Só sai quem se pesar


Na porta da farmácia esperava no carro, enquanto ele ia em busca do alívio da dor. Três pessoas saíam, uma por vez. Mas antes, a balança. A minha primeira observação foi a mulher de jaqueta, um pouco acima do peso. Na mesma situação que ela, torci de longe pra que tivesse visto algo bom. A careta denunciou que não.

Uma mais baixa também conferiu e em seguida o homem do grupo. Pensei "homem não liga pra essas coisas". Lá foi ele subir o terrível degrau, desta vez, uma reação indiferente, como todos os outros homens que subiriam na balança naquela noite.

Um grupo entrava enquanto o outro saía. E ele ainda buscando pelo alívio da dor. Ventava frio lá fora e lá vem outro rapaz de jaqueta.
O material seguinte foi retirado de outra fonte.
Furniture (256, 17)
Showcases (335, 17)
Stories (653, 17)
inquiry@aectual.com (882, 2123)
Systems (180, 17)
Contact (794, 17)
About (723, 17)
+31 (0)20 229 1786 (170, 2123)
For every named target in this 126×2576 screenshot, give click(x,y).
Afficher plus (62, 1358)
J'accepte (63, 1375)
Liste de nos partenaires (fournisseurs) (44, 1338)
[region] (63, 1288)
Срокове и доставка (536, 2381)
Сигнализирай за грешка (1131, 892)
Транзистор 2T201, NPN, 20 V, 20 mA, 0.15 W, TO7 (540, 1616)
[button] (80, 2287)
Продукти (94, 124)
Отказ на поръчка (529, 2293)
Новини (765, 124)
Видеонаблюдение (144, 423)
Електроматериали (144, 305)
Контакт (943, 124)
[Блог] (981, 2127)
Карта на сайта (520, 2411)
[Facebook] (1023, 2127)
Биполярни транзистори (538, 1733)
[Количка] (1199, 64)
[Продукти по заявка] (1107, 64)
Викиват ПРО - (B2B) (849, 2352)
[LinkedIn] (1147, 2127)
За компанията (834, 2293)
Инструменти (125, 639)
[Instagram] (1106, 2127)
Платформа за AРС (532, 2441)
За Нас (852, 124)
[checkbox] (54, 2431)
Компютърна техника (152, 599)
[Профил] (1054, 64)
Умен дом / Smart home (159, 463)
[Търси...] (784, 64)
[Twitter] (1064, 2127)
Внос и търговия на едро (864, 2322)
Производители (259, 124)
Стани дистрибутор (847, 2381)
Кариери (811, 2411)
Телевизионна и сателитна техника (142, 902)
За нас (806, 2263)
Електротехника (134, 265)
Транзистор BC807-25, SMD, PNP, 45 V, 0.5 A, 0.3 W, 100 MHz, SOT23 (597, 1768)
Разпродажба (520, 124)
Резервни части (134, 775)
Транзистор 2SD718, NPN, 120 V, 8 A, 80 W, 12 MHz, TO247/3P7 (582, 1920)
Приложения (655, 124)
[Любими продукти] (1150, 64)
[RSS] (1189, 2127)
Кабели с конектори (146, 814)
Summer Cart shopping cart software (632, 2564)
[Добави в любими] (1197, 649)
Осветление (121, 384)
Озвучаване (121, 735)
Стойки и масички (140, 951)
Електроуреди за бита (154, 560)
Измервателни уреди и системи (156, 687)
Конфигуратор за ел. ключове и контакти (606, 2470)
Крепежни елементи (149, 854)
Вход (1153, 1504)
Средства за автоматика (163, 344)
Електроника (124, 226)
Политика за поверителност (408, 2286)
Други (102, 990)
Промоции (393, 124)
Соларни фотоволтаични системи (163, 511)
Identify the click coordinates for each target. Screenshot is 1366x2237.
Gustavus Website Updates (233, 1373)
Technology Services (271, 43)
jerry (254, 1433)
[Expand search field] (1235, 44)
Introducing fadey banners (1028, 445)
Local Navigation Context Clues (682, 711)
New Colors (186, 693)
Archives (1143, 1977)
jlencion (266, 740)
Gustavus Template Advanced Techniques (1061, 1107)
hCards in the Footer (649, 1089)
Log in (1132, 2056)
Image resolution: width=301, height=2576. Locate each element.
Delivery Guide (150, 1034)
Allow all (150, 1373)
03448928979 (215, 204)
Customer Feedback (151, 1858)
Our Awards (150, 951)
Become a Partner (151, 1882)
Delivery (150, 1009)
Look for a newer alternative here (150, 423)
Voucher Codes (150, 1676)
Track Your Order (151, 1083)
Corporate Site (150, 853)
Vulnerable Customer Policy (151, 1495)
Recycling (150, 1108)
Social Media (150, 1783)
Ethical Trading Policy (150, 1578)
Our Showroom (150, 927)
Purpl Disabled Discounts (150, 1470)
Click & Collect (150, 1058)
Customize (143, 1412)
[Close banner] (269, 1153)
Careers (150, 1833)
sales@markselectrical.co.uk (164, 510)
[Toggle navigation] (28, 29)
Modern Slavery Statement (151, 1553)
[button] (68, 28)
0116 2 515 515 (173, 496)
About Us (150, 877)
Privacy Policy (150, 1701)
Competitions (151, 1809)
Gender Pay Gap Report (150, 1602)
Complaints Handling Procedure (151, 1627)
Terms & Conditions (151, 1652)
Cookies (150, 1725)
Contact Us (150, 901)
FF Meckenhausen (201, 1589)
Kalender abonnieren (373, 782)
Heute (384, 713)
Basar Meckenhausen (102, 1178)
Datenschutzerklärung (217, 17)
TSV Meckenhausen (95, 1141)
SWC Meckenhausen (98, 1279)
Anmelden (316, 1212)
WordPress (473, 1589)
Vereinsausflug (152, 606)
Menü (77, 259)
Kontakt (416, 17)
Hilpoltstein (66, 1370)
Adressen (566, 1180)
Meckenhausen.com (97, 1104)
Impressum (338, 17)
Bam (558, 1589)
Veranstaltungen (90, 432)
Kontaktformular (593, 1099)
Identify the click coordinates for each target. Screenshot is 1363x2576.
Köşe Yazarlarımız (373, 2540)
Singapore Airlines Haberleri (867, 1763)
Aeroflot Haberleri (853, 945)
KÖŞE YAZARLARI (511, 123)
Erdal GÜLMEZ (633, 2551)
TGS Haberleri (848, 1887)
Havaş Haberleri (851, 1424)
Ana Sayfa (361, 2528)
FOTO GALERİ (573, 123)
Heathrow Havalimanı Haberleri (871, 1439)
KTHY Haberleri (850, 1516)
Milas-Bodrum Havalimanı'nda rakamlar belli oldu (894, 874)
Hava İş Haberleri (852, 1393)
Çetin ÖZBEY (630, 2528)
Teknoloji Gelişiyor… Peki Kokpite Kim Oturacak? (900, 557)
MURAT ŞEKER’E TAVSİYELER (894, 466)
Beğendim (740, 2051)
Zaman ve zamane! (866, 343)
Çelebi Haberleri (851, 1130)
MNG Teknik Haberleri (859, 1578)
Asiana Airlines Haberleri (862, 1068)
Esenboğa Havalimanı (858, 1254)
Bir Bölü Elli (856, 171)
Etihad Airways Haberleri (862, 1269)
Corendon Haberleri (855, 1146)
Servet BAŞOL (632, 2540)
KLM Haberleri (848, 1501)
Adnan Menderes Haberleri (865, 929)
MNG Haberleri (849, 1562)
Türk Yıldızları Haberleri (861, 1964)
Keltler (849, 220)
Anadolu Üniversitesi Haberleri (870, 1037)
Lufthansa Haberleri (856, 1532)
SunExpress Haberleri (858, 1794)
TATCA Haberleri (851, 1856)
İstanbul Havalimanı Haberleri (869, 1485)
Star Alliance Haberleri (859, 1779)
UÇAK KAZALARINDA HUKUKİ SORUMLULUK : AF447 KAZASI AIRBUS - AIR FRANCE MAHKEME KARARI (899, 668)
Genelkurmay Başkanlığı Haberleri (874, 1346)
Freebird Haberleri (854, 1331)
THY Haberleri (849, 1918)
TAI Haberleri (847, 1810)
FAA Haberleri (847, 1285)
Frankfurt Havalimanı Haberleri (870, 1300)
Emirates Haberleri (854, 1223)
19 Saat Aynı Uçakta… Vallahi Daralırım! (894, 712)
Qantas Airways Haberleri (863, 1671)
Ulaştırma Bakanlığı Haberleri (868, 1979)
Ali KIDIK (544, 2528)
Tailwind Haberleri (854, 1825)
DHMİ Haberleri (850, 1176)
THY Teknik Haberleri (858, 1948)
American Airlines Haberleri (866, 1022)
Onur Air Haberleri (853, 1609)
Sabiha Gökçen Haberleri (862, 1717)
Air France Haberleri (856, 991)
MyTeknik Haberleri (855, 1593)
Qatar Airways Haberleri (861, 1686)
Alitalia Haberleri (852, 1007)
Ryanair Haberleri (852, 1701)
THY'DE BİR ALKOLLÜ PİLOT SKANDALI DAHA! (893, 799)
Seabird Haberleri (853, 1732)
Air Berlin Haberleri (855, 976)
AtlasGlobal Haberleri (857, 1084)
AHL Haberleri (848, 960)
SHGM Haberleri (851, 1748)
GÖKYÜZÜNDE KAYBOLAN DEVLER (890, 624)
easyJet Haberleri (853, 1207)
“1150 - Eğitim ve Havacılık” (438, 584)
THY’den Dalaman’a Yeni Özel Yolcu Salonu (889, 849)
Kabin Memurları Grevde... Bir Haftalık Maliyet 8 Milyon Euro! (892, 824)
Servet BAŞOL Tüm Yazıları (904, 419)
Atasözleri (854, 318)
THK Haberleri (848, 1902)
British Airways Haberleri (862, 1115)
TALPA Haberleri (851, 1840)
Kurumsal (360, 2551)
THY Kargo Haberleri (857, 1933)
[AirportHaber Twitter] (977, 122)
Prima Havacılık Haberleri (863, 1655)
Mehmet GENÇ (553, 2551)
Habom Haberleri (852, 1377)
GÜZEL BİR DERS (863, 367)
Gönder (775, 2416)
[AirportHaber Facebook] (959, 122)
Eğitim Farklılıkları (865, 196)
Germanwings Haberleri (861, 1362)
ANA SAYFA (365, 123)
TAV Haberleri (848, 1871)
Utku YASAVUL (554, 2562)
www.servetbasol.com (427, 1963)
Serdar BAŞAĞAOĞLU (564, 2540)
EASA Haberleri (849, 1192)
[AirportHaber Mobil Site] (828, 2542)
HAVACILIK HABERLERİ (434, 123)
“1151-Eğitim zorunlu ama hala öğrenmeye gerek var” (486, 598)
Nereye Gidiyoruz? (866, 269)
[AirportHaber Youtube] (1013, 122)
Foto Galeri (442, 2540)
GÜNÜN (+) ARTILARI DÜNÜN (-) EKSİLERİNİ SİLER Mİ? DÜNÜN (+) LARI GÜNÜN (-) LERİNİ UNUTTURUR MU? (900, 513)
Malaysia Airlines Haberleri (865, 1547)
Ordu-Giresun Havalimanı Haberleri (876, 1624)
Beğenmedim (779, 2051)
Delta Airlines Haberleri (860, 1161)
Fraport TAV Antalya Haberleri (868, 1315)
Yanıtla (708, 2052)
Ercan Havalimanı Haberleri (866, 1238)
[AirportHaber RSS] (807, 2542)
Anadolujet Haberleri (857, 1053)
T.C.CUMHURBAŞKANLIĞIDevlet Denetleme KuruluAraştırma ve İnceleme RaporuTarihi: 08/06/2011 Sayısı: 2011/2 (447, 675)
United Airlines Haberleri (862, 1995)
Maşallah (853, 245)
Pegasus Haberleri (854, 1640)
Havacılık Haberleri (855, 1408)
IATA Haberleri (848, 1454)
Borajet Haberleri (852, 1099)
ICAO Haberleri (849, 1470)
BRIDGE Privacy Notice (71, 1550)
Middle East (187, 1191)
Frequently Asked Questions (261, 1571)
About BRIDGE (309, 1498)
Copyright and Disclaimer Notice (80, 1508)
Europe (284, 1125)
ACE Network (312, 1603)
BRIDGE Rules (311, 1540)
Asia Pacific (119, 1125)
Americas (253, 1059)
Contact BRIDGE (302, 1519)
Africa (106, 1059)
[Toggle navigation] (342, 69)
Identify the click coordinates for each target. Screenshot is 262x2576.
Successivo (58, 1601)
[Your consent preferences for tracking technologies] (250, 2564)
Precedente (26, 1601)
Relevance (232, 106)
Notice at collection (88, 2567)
Vinha saindo com uma sacola, mas antes, a subidinha no degrau.

Lá se foram mais 2, 3, 4, 5 pessoas que, como um ritual, conferiam a massa antes de sair da farmácia. Nenhuma sorriu. Talvez por ela estar tão acessível e estratégica ao lado da porta, talvez por uma curiosidade mesmo, todas as pessoas que saíam, se pesavam.

Comecei a analisar a busca pelos padrões de beleza, a necessidade pelo corpo "perfeito", ou simplesmente a prática inconsciente de se pesar, o automatismo ao ver uma balança e fiquei intrigada. Imaginei o atendente avisando "-Só sai quem se pesar!". Fiz uma aposta comigo: "Todo mundo pesa, mas ele não é todo mundo. Ele não vai pesar".

Com tanta gente subindo e descendo, nem me dei conta que ele demorava demais pra comprar um remédio, mas lá vinha ele. "É um cara diferente, decidido, de bem consigo, seguro. Vamos lá, você consegue sair desse lugar sem subir nesse degrau. Chega de se submeter aos padrões socia..."

Não deu tempo de eu terminar o discurso mental. Ele e a sacola com o remédio já estavam em cima do objeto, olhando com um ar curioso o ponteiro subir. "Meu mundo caiu".

Ao chegar no carro, eu impressionada com tanta análise em pouco período de tempo e ele feliz e inocente sem saber de toda aquela observação, comenta: "pensei que estivesse mais gordo".